BEGIN Document section

Epigenetic Regulation of Auxin Homeostasis

Abstract

Epigenetic regulation involves a myriad of mechanisms that regulate the expression of loci without altering the DNA sequence. These different mechanisms primarily result in modifications of the chromatin topology or DNA chemical structure that can be heritable or transient as a dynamic response to environmental cues. The phytohormone auxin plays an important role in almost every aspect of plant life via gradient formation. Auxin maxima/minima result from a complex balance of metabolism, transport, and signaling. Although epigenetic regulation of gene expression during development has been known for decades, the specific mechanisms behind the spatiotemporal dynamics of auxin levels in plants are only just being elucidated. In this review, we gather current knowledge on the epigenetic mechanisms regulating the expression of genes for indole-3-acetic acid (IAA) metabolism and transport in Arabidopsis and discuss future perspectives of this emerging field.

Keywords: auxin biosynthesis; auxin homeostasis; auxin transport; epigenetics.

Figure 1

Auxin biosynthesis and transport are epigenetically regulated along the plant life cycle. (a–h) Epigenetic regulation of (a–e) auxin-biosynthesis-related genes and (f–i) auxin-transport-related genes. Colored ovals represent proteins of the epigenetic machinery: chromatin remodelers (red), Polycomb and other histone modifiers (green), DNA methylation/demethylation enzymes (grey), histone chaperones (yellow), and noncoding RNAs (pink). Pale orange rectangles indicate transcription factors. Proteins promoting gene activation are represented above the gene, whereas factors drawn below represent repressors. Distances to the regulated gene are not drawn to scale.

END Document section
BEGIN Entries provided

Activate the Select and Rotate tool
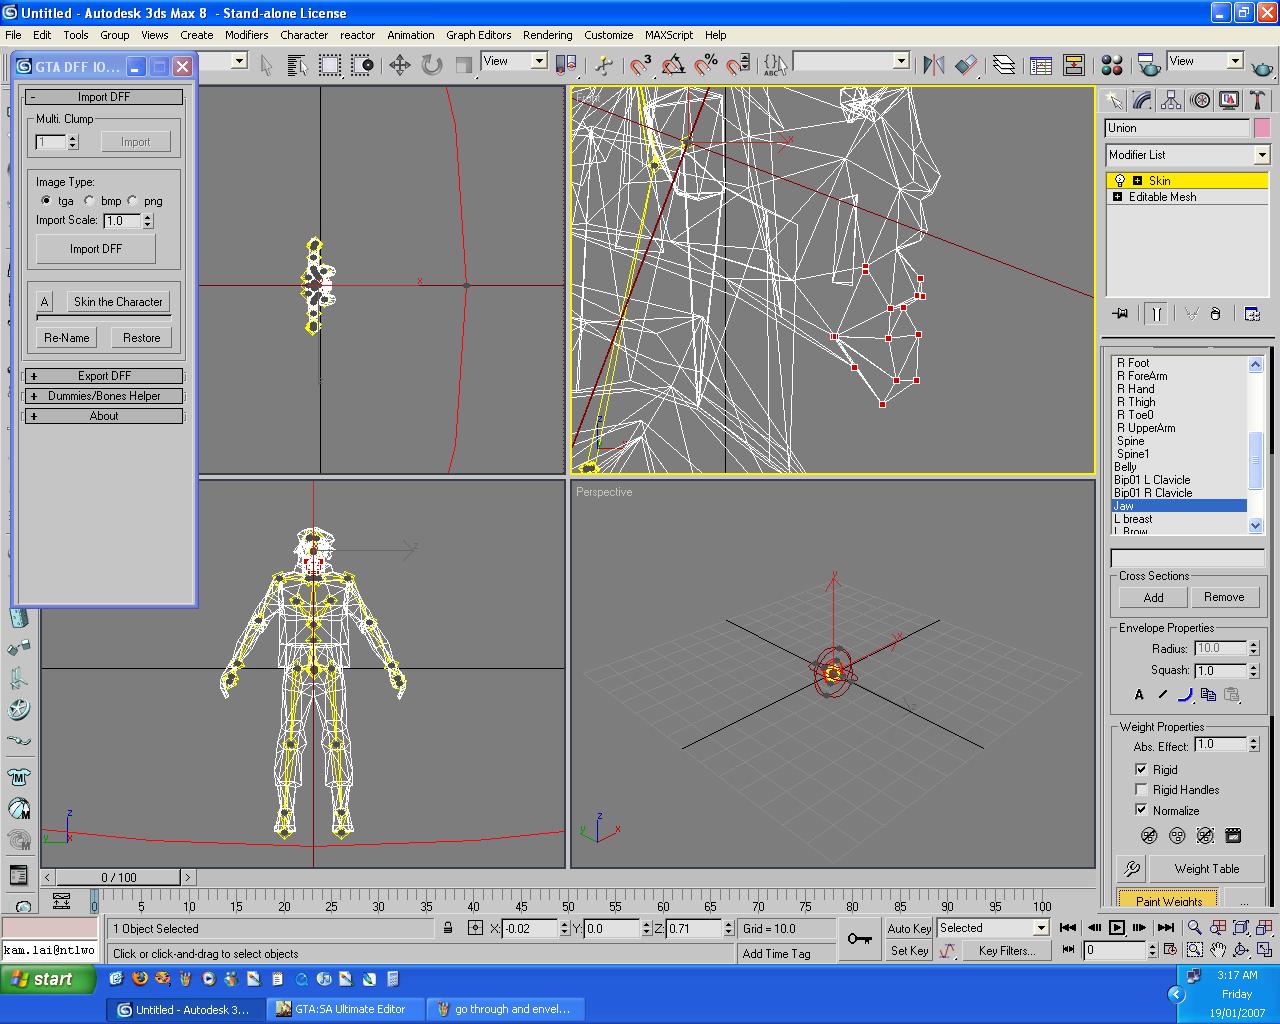[432, 65]
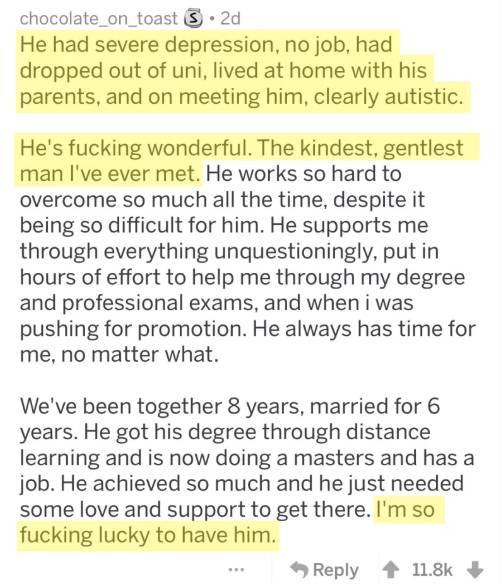Open the chocolate_on_toast user profile
The height and width of the screenshot is (585, 502).
[98, 19]
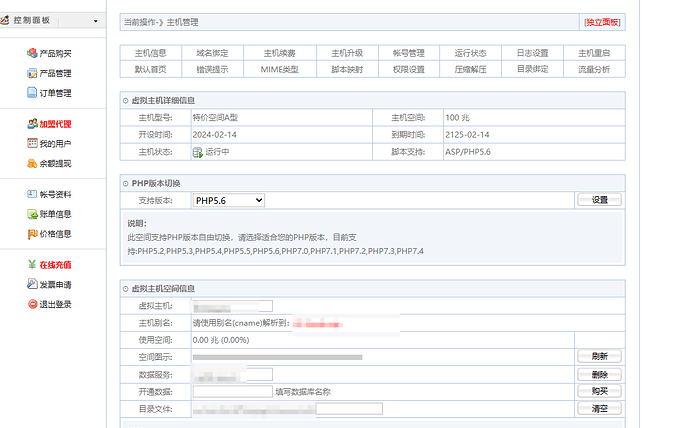Click the 独立面板 link at top right
Viewport: 690px width, 428px height.
pos(603,21)
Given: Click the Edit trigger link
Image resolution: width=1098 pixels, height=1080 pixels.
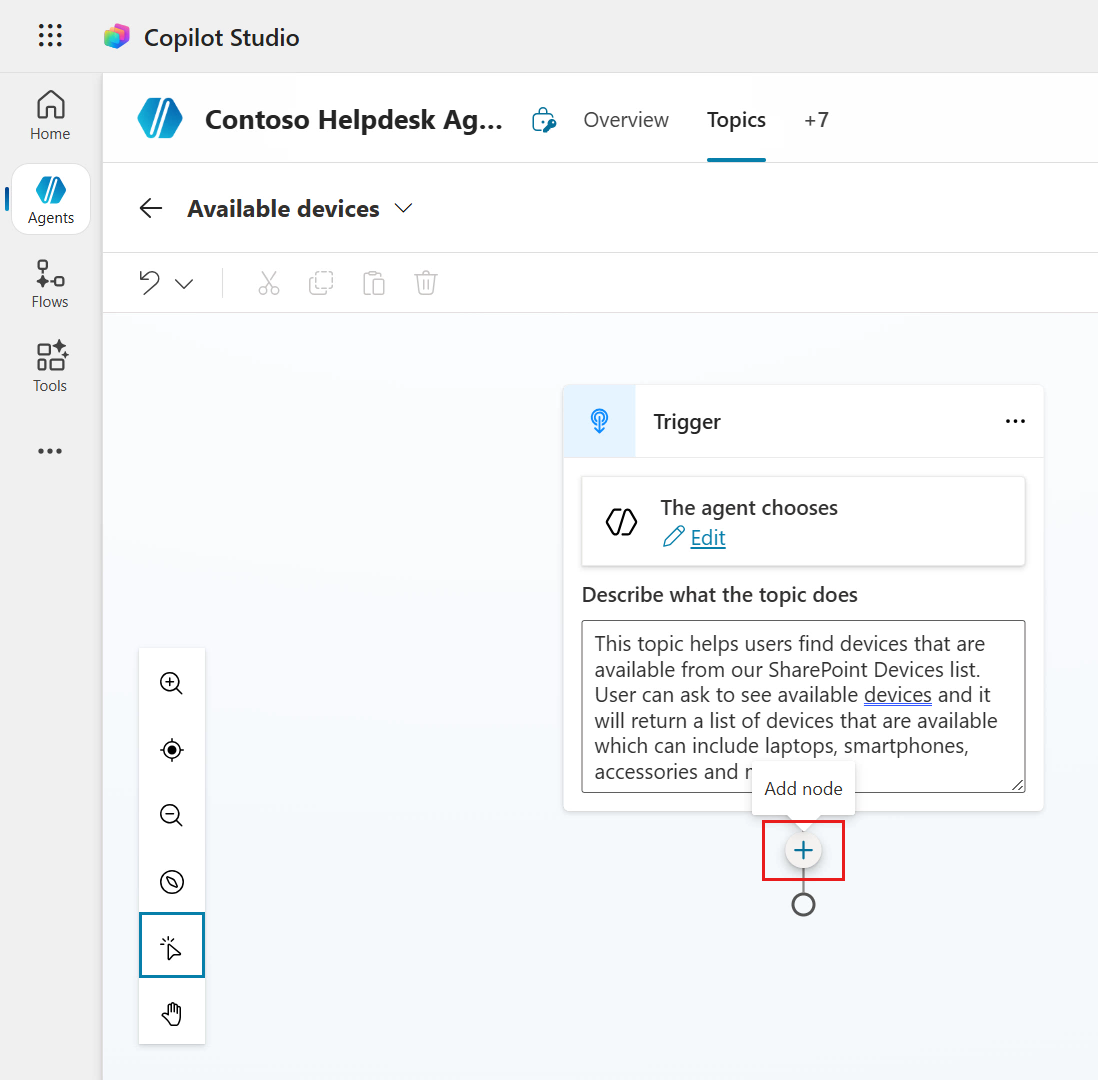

END Entries provided

## Required actions
1. According to the auxin review, in which plant does it examine the epigenetic regulation of IAA metabolism and transport genes?
2. For each statement, say yes or no according to the auxin review, and quote the words that decide it. (a) The review covers genes for IAA metabolism and transport. (b) In Figure 1, repressors are drawn above the gene. (c) Figure 1 shows distances to the regulated gene to scale.
3. Shorten the auxin review paragraph beginning "Epigenetic regulation involves a myriad" and keep its main facts.
Nothing here requires the items.

## Answers for this exercise
1. Arabidopsis.

2.
(a) Yes: "we gather current knowledge on the epigenetic mechanisms regulating the expression of genes for indole-3-acetic acid (IAA) metabolism and transport in Arabidopsis"
(b) No: "Proteins promoting gene activation are represented above the gene, whereas factors drawn below represent repressors."
(c) No: "Distances to the regulated gene are not drawn to scale."

3. Epigenetic regulation controls locus expression without changing the DNA sequence. It works mainly by modifying chromatin topology or DNA chemical structure, and these changes can be heritable or transient responses to environmental cues. Auxin affects almost every aspect of plant life through gradients, whose maxima and minima come from a balance of metabolism, transport, and signaling. Epigenetic control of gene expression during development has been known for decades, but the mechanisms behind the spatiotemporal dynamics of auxin levels are only now being elucidated. The review gathers current knowledge of epigenetic mechanisms regulating genes for IAA metabolism and transport in Arabidopsis and discusses future perspectives.